Information →
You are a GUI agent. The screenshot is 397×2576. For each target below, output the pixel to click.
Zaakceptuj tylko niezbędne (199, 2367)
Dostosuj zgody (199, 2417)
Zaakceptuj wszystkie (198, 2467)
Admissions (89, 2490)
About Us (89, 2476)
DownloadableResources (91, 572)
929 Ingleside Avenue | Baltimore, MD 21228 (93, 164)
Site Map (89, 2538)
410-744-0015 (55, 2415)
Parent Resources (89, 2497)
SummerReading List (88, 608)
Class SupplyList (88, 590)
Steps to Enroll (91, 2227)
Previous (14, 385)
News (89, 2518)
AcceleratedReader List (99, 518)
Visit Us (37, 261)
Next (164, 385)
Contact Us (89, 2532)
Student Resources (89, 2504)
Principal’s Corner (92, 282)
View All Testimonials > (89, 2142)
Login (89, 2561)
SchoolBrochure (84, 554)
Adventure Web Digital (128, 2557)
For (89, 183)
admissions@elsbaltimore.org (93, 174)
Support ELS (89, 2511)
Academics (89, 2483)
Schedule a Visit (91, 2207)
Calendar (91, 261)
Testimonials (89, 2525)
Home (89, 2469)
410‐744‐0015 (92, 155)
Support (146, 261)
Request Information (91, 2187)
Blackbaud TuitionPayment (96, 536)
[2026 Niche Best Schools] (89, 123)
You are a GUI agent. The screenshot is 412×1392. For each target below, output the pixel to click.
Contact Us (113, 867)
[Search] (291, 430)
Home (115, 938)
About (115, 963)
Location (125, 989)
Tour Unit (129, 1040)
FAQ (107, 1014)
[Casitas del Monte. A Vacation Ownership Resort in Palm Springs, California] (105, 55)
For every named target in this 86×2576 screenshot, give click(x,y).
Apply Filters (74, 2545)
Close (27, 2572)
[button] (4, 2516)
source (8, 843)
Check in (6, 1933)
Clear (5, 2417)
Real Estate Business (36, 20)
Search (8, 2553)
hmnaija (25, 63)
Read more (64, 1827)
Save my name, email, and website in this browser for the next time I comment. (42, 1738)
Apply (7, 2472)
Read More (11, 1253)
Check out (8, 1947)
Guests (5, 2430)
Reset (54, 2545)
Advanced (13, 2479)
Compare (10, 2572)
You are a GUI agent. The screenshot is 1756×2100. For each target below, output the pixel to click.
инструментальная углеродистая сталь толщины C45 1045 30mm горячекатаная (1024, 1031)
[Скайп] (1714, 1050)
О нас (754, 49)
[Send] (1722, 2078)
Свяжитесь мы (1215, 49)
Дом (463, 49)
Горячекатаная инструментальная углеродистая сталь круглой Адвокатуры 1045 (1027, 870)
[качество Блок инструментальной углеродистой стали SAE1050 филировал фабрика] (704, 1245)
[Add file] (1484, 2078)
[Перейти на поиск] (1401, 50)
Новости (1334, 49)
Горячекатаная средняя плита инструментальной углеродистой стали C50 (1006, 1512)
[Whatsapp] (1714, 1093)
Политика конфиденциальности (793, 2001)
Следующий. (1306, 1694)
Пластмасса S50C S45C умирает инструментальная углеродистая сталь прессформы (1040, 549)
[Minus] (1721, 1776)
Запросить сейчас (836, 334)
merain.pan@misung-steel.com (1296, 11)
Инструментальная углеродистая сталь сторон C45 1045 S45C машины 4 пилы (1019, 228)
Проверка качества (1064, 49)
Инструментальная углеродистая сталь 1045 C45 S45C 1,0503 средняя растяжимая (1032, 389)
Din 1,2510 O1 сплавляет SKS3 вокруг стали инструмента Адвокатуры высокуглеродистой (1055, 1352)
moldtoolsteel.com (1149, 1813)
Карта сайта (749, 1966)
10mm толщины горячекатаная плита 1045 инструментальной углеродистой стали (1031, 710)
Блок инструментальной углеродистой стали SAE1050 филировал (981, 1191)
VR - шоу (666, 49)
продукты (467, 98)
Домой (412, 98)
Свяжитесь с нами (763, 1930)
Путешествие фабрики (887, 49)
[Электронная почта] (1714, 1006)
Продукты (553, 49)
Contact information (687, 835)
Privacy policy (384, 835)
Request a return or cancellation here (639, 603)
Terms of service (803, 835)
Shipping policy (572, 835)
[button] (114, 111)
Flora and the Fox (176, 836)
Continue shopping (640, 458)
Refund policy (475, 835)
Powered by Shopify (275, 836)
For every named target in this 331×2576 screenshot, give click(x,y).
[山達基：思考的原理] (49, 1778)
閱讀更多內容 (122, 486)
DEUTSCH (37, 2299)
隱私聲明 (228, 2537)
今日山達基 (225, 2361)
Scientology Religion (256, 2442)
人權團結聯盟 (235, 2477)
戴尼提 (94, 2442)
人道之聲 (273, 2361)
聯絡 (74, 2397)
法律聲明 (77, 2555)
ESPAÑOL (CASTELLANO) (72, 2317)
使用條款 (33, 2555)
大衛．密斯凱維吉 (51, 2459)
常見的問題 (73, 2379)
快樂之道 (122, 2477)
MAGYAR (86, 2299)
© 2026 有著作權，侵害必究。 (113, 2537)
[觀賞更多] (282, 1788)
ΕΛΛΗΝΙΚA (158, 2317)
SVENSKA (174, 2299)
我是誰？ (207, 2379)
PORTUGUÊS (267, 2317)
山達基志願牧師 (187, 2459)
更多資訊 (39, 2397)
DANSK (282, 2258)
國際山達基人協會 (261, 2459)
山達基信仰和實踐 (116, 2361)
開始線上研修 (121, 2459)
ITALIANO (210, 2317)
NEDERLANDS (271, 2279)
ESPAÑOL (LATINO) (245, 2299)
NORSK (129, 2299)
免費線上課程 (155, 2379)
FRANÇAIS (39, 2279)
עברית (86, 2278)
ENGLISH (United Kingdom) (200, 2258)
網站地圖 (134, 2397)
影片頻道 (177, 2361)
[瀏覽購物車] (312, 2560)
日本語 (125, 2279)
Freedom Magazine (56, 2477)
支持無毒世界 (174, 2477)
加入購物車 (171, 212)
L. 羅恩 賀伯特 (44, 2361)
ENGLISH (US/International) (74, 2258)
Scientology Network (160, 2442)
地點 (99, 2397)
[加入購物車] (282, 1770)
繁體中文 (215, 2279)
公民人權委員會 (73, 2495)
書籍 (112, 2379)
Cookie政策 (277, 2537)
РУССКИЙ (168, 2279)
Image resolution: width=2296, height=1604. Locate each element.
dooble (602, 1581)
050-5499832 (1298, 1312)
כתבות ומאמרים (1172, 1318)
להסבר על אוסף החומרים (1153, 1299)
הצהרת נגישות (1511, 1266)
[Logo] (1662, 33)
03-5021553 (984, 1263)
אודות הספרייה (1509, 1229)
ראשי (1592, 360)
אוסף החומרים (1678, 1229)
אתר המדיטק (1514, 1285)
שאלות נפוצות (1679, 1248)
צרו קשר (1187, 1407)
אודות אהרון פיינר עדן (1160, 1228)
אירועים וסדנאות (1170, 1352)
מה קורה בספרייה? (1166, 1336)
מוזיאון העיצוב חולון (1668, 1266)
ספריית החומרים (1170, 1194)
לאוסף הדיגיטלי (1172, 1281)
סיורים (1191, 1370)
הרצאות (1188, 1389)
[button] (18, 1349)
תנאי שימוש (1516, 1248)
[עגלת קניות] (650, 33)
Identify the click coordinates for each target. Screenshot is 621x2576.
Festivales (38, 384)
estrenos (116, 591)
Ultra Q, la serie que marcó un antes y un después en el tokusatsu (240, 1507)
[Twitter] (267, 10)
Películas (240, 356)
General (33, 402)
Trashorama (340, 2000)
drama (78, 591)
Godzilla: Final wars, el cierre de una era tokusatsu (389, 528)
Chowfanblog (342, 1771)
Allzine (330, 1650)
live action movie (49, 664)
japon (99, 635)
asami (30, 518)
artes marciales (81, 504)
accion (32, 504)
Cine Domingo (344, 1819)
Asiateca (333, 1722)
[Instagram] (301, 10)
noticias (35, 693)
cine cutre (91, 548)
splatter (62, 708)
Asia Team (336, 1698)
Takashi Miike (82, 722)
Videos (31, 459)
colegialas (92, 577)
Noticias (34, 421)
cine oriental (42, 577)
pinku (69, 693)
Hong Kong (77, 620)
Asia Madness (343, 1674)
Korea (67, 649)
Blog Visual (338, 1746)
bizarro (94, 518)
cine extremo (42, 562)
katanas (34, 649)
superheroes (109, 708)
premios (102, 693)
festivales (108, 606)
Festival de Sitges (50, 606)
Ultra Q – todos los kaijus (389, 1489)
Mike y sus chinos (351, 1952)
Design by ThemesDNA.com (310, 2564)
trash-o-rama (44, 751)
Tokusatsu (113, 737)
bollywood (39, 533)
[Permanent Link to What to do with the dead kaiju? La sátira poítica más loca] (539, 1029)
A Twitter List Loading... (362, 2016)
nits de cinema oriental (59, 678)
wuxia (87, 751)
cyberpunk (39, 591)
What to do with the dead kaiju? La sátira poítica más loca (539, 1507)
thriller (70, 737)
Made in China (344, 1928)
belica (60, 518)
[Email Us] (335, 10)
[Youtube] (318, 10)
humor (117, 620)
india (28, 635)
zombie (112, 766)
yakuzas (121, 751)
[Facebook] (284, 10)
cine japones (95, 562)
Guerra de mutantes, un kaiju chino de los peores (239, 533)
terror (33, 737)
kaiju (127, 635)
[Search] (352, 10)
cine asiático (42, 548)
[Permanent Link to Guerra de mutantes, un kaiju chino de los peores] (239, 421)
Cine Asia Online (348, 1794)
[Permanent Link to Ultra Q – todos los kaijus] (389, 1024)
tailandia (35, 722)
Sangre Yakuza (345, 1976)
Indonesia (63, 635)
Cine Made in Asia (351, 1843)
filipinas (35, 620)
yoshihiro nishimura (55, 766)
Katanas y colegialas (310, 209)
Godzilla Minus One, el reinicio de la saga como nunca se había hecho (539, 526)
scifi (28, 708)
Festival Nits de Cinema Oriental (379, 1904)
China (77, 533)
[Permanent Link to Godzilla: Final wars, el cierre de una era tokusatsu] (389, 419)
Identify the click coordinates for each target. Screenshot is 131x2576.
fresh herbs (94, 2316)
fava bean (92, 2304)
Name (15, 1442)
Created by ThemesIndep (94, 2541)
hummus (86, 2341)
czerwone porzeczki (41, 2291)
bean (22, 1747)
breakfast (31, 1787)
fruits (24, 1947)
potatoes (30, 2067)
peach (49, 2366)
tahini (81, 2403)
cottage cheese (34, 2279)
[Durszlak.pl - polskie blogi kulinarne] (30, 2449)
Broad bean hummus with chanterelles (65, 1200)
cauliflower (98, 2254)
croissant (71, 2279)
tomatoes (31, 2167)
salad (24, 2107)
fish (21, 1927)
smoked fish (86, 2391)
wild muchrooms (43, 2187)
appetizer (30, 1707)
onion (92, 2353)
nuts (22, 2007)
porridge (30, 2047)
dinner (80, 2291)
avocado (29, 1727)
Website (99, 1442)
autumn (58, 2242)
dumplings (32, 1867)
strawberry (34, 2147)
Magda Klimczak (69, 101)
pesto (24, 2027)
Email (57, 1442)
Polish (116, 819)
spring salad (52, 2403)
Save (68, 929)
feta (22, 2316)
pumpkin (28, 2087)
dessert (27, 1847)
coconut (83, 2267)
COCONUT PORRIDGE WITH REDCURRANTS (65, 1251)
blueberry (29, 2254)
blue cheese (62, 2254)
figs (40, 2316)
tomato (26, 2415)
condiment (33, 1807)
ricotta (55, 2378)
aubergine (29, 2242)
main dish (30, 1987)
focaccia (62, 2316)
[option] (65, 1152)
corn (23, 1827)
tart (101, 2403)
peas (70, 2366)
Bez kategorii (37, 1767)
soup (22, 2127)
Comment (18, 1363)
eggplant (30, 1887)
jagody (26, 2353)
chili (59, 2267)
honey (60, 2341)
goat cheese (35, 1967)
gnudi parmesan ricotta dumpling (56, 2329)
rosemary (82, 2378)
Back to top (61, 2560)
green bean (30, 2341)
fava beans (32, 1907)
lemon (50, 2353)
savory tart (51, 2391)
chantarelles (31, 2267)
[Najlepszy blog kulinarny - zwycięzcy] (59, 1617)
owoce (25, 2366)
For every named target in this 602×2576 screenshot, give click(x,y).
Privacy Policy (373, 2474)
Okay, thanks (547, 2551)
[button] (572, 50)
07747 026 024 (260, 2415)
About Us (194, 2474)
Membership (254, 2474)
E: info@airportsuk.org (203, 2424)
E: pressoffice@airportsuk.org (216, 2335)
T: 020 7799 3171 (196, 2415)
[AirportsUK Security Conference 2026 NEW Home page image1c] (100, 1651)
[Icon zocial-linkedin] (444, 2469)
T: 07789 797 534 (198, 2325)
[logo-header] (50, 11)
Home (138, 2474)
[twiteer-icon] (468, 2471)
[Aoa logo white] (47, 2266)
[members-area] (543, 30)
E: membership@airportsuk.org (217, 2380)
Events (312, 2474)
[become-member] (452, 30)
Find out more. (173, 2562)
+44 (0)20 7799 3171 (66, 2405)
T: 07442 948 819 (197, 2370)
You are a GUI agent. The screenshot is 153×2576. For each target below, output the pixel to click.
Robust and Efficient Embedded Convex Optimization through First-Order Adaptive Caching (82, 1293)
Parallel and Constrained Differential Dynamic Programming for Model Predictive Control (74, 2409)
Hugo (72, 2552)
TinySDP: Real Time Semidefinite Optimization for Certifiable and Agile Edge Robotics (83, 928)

Your goal → There is a run of lines above from the one with "dooble (602, 1581)" to the one with "estrenos (116, 591)"; print exactly that run, both ends included, and nothing else.

Response to the task →
dooble (602, 1581)
050-5499832 (1298, 1312)
כתבות ומאמרים (1172, 1318)
להסבר על אוסף החומרים (1153, 1299)
הצהרת נגישות (1511, 1266)
[Logo] (1662, 33)
03-5021553 (984, 1263)
אודות הספרייה (1509, 1229)
ראשי (1592, 360)
אוסף החומרים (1678, 1229)
אתר המדיטק (1514, 1285)
שאלות נפוצות (1679, 1248)
צרו קשר (1187, 1407)
אודות אהרון פיינר עדן (1160, 1228)
אירועים וסדנאות (1170, 1352)
מה קורה בספרייה? (1166, 1336)
מוזיאון העיצוב חולון (1668, 1266)
ספריית החומרים (1170, 1194)
לאוסף הדיגיטלי (1172, 1281)
סיורים (1191, 1370)
הרצאות (1188, 1389)
[button] (18, 1349)
תנאי שימוש (1516, 1248)
[עגלת קניות] (650, 33)
Identify the click coordinates for each target. Screenshot is 621x2576.
Festivales (38, 384)
estrenos (116, 591)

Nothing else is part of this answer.